Thousands of harrowed investors, who lost their money in the crisis, will tell you that mindless speculation was what caused the catastrophe. They urge to bring down the casino economy of speculation. But experts believe that speculation is necessary to maintain liquidity in financial markets Thus, economists need to find a way by which market speculation can be controlled without harming liquidity. It is time that we gave due consideration to James Tobin’s proposal of taxing currency speculation.
James Tobin, an American Nobel prize-winning economist, made a simple proposition in 1978- a levy of 1% tax on all international currency transactions. The tax was proposed to achieve economic stability, as it would effectively discourage speculation in currency transactions. A trillion dollars worth transactions take place in the currency market every day. This market is so large and volatile, that central banks can no longer protect the currency of their own nations. Even a 0.1-0.5% tax would deter short-term trading, and thus shrink the volume of daily currency trading. Such a contraction would restore the ability of countries to control their currency.
Tobin’s proposal has been accepted by economists as an innovative and efficacious policy, but little has been done towards actually implementing the tax. Only Canada and a few Latin American countries like Venezuela, Argentina and Brazil have adopted it on a small scale. Critics’ feel that the tax would “constrain globalization and dry up world liquidity”. But the tax can prove fruitful if applied selectively. Adoption by the major currency nations, like the US, would accomplish the volume-shrinking goal. Reduction in liquidity would be less in this case.

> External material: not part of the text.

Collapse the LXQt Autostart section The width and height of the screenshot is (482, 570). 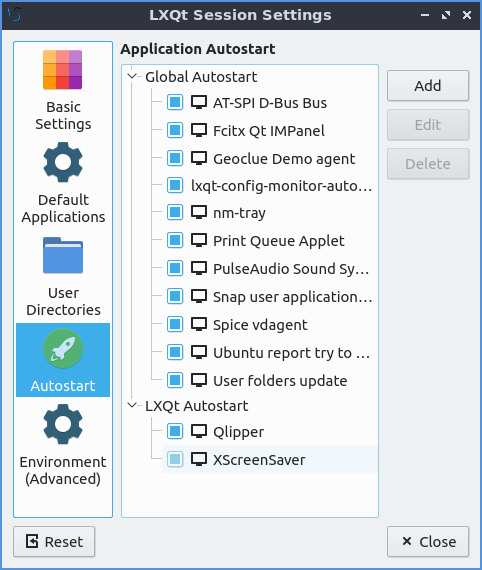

The benefits of the tax for the developing world are enormous as it can protect it from spillovers of financial crises. Currencies of Asian countries have devalued in the recent financial crisis. When currency is devalued, existing problems like unemployment and inequality of income exacerbate. Conventional economic methods like reduction of interest rates are proving unsuccessful in overcoming these difficulties.

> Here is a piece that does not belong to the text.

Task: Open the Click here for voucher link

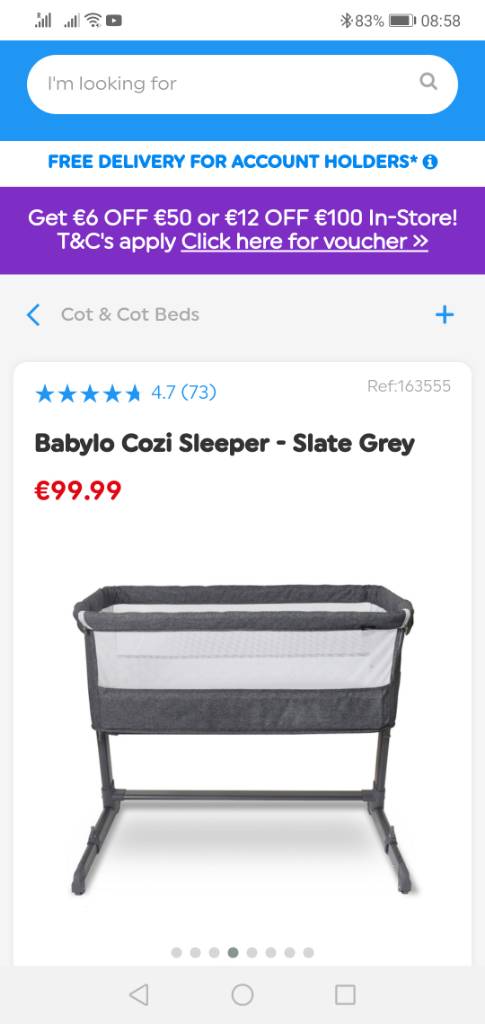Action: pyautogui.click(x=304, y=242)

What is needed now is political consent and initiative. The ATTAC (Action for the Taxation of Transactions for the Benefit of Citizens) association, which strives to protect the “victims of speculative capitalism and ultraliberal markets”, has continually urged the EU for the implementation of the Tobin Tax. It has also suggested the use of tax revenues towards global welfare issues like poverty and environment protection. We should be asking our elected representatives to look seriously at this opportunity to reverse the damages of the crisis. Only through a revolutionary shift in the perspective of policy makers can the world hope to recover from such a crisis.